**Directions for this task:**
Tally how many lines in this material contain the word "legend", and reply only with the count.

%%

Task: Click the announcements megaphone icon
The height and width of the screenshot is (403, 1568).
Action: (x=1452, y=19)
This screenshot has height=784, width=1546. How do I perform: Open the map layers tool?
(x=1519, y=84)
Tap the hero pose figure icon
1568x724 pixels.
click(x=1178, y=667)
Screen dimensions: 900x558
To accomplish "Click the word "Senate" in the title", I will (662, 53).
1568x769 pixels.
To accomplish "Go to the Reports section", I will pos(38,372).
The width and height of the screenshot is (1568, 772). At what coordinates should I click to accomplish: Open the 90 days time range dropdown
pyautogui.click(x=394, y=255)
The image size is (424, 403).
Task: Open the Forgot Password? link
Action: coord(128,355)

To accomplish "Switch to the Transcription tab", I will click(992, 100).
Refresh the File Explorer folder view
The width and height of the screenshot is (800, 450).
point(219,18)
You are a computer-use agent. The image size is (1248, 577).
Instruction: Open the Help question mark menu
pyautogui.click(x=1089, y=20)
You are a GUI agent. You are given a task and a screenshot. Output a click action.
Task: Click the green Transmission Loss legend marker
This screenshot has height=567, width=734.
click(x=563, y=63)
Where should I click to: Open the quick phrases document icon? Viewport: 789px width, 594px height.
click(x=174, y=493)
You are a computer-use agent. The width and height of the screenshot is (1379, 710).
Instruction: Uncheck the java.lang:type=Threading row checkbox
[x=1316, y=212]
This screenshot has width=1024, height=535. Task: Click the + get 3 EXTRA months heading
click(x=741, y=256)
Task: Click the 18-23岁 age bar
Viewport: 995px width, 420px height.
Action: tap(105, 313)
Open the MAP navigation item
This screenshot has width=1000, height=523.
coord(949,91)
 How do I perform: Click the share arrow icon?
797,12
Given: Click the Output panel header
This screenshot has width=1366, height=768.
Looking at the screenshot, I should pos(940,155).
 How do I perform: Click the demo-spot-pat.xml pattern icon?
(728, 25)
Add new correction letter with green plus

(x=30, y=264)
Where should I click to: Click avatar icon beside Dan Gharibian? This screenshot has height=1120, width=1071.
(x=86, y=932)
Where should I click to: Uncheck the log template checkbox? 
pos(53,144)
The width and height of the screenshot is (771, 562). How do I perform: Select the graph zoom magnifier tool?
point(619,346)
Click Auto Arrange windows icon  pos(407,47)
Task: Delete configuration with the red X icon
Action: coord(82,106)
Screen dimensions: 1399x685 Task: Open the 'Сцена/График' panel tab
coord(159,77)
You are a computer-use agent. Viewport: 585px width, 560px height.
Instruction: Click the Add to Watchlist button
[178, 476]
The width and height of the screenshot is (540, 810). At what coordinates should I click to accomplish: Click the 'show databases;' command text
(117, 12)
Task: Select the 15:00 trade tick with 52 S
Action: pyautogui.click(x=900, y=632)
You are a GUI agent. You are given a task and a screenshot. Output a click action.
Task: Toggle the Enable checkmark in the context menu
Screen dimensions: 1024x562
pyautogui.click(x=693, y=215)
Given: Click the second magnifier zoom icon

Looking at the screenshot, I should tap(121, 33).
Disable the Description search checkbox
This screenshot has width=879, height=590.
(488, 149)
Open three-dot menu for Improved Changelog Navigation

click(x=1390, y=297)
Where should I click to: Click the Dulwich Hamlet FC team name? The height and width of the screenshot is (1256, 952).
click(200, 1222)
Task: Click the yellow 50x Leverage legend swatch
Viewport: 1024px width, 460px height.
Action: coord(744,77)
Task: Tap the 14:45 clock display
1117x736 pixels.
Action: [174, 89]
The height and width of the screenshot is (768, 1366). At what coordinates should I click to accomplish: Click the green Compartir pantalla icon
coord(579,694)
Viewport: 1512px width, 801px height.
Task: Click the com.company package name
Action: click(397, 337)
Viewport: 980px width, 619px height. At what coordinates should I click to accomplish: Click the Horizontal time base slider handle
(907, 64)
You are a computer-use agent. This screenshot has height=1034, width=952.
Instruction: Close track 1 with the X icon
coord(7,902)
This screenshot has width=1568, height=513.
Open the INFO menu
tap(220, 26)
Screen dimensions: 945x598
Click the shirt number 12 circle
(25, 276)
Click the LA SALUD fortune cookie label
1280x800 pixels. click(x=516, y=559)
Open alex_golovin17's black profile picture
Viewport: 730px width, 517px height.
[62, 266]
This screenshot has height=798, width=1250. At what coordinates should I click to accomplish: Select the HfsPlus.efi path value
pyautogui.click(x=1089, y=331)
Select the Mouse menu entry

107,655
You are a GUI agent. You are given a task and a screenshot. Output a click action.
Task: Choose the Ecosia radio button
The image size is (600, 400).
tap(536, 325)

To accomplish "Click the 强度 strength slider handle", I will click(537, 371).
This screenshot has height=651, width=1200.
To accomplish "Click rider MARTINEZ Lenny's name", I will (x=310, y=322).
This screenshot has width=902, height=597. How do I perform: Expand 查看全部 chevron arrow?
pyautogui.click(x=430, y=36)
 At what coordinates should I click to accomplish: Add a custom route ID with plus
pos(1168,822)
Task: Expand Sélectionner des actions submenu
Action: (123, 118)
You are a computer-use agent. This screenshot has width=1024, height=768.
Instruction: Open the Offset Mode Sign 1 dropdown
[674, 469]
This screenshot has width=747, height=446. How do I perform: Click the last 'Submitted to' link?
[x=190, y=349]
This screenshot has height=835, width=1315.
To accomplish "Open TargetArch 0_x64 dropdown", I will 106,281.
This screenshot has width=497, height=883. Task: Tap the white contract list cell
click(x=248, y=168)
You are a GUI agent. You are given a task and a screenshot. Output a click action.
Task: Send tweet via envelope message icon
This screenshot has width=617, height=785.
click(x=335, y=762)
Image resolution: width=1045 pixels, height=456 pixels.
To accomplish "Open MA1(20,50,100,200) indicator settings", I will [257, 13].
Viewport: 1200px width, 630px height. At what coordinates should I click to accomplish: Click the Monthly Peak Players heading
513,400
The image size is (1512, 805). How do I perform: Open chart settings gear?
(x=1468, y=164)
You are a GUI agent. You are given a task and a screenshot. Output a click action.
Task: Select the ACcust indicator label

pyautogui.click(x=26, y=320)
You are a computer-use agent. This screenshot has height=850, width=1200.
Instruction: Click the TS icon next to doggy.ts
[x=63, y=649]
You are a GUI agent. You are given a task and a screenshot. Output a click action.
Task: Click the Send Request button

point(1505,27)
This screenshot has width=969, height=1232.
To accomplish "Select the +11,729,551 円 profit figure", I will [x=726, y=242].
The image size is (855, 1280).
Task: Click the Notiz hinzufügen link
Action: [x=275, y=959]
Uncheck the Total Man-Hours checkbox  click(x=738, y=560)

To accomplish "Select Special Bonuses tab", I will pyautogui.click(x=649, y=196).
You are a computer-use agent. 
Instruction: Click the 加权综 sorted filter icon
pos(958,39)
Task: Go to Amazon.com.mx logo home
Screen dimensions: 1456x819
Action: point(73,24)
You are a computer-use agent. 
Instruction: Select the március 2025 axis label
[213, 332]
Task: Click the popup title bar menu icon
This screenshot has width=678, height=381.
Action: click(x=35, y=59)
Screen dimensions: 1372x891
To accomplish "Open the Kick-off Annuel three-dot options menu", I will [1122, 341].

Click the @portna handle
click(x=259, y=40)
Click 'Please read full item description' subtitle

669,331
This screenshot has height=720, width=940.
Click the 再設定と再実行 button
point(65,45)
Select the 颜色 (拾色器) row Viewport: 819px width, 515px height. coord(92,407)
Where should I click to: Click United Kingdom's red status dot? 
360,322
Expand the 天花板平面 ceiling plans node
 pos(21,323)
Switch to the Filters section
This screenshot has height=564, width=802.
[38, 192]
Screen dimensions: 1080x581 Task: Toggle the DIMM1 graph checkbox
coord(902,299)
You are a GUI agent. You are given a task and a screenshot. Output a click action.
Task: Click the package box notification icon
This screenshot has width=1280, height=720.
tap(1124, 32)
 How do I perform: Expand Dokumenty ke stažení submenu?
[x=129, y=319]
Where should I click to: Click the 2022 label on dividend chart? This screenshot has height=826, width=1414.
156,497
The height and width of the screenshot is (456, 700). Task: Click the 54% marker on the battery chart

%%

**Result of this task:**
2